Why I want to do this? Because I use a mail server which doesn’t understand the concept of dropping its own privileges after binding to a privileged port so I either have to start it as root so it can bind to tcp/25 - or use the firewall as a “translation” (like local nat?) so I can start the server as a regular user by using port 8025 instead.
And NO - recommending “use sendmail or postfix or exim” is NOT a “valid” reply - why? because I tried - and although I followed good tutorials I wasn’t able to set it up correctly and securely so I can’t take advantages of these packages. Also: In the spirit of Linux: because I want to use something different in a different way and now I need help to configure the packet-filter to help me to achieve this goal.
(sorry for drifting towards a kind of rant - but sometimes when I read such replies I have to ask myself: Am I just too stupid to convey my actual question as english isn’t my primary language - or are people just too stubborn to not accept that others want to do something different than 60 year old unix admins did it for the past 40 years?)
@cryptearth OK, in the first case I would look at creating a james user and group with nologin and just use the normal port 25?
If changing then you probably want to change port 8025 as this is already a registered service port?
fgrep 8025 /etc/services
ca-audit-da 8025/tcp # CA Audit Distribution Agent [Henning_Smith]
ca-audit-da 8025/udp # CA Audit Distribution Agent [Henning_Smith]
You can also use setcap CAP_NET_BIND_SERVICE=+eip /path/to/binary
to allow access to ports lower than 1024, or if using a systemd service to start (recommended), then can add AmbientCapabilities=CAP_NET_BIND_SERVICE
into your service file…
Then there is iptables -t nat -A PREROUTING -p tcp --dport 25 -j REDIRECT --to-ports 8025
man firewall-cmd
and search for --add-forward-port
.
Sorry for late reply - work was hard the past weeks.

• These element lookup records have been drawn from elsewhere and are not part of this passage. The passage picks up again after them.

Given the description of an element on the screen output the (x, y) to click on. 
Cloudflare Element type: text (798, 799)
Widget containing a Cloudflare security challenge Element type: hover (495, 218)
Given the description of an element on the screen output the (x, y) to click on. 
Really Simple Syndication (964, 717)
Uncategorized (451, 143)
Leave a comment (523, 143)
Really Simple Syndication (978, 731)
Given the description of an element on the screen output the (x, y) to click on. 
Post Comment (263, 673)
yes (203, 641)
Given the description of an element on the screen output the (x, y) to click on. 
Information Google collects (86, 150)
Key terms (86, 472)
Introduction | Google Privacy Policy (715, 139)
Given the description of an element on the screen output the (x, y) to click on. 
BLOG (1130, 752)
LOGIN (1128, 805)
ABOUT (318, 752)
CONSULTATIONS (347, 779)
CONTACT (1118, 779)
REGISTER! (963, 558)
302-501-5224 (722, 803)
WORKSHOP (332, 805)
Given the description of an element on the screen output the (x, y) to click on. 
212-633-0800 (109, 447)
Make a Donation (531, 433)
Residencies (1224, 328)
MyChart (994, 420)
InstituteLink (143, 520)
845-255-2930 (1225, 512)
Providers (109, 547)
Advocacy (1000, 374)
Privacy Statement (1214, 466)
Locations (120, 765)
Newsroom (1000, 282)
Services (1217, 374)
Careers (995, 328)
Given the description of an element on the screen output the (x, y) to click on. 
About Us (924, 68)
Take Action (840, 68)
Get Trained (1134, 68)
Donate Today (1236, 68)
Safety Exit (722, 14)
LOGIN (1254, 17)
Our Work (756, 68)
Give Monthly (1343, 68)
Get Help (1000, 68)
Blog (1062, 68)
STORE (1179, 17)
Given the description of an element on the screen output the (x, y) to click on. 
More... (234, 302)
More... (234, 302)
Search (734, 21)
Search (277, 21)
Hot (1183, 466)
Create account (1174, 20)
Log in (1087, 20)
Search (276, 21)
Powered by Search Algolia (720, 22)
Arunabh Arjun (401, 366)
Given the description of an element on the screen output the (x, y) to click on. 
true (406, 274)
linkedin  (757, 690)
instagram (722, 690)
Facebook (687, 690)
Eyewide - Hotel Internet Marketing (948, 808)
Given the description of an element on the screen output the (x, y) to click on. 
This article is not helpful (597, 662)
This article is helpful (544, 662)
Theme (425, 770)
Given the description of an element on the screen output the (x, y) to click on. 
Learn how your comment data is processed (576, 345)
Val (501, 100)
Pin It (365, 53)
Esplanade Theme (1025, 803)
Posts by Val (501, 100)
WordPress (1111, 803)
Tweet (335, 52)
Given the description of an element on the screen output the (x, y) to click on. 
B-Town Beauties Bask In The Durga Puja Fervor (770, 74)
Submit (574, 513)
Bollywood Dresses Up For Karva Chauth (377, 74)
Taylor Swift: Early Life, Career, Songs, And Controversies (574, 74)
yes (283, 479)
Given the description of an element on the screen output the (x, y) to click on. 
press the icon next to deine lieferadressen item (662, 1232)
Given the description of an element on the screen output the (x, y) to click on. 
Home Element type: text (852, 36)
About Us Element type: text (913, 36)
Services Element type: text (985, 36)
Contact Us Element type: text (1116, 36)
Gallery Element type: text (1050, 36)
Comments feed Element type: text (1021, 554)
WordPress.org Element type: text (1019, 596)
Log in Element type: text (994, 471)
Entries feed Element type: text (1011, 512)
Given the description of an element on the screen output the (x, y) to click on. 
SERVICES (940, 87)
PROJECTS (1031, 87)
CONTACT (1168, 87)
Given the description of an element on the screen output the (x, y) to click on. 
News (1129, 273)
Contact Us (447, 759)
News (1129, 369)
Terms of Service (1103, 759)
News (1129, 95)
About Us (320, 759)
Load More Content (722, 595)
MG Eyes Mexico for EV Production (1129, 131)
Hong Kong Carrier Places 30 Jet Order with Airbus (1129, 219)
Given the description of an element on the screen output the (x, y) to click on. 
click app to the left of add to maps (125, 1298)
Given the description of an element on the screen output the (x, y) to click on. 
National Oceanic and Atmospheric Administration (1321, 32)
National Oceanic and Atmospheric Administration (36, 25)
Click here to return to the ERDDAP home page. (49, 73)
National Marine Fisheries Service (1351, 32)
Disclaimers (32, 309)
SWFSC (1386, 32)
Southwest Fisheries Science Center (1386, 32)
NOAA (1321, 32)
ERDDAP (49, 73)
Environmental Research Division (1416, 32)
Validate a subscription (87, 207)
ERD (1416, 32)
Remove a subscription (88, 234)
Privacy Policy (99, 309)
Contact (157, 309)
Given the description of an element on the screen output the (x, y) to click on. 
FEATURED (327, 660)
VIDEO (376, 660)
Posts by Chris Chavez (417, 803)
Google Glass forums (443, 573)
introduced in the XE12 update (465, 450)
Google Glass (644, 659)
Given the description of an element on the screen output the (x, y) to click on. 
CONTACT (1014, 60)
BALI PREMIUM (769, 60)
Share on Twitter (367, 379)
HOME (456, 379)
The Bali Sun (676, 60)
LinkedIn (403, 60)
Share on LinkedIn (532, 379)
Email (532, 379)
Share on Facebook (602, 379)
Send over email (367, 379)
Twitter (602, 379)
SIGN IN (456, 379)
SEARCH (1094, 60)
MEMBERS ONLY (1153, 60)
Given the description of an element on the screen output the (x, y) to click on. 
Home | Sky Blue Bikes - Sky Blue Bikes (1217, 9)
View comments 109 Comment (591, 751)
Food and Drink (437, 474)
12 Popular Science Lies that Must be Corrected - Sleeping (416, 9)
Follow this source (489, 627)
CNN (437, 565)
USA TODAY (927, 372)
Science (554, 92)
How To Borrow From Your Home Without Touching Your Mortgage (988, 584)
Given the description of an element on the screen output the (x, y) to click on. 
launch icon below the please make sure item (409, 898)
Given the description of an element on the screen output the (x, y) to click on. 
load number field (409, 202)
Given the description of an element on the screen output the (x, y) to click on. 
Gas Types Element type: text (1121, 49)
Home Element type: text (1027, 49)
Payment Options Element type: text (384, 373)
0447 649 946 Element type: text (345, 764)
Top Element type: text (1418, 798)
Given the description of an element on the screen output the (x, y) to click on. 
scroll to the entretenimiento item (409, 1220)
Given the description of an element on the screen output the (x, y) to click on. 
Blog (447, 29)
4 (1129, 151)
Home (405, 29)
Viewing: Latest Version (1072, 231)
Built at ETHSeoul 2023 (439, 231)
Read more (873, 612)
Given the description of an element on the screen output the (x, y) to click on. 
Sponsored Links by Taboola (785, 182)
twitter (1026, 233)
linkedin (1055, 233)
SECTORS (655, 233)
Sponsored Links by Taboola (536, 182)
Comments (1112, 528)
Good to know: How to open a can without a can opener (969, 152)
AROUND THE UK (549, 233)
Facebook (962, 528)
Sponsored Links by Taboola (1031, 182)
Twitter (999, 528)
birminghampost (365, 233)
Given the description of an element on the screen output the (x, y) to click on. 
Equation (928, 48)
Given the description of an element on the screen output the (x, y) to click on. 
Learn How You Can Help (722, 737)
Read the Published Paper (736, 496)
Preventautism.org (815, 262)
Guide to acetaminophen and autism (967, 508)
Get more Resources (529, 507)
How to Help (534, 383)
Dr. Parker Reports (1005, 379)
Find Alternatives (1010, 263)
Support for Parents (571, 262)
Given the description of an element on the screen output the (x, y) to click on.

Creating its own user:group and set nologin doesn’t seem to help against the Log4J vulnerability: Using an insecure version I still was able to get a reverse shell - and from there by privilege escalation root access.
setcap is not an option as it works on a per-executable basis - not on a per-process basis: When I set it for java for the James process it also gets set for every other java process - which is not what I want.
iptables only returns a not found - so no option for that local-nat pre-routing
As for --add-forward-port: I run into the exact issue as the mentioned other thread: Java sees the incomming SYN packet - but when it tries to reply with the SYN+ACK the forwarding from 25 to 8025 doesn’t get reverse so the SYN+ACK reply is send back to the remote from 8025 - not from 25. It appears that “forwarding” is either broken or intented to be used in a different way as the port “translation” is not reverse for reply packets.
I sure would rather use a native binary which has the ability to drop privileges after bound to the ports - and with some simple proof-of-concept c++ code I was able to implement it myself - but Java doesn’t support this.
I do not understand what it means. When you are talking about computers, copy and paste the actual full command invocation with complete output.
We are supposed to magically guess what the other thread is?
There is no factual information. Describe your environment, your network topology, show the packet path, provide network capture that demonstrates “incorrect” packets - then someone may be able to suggest something.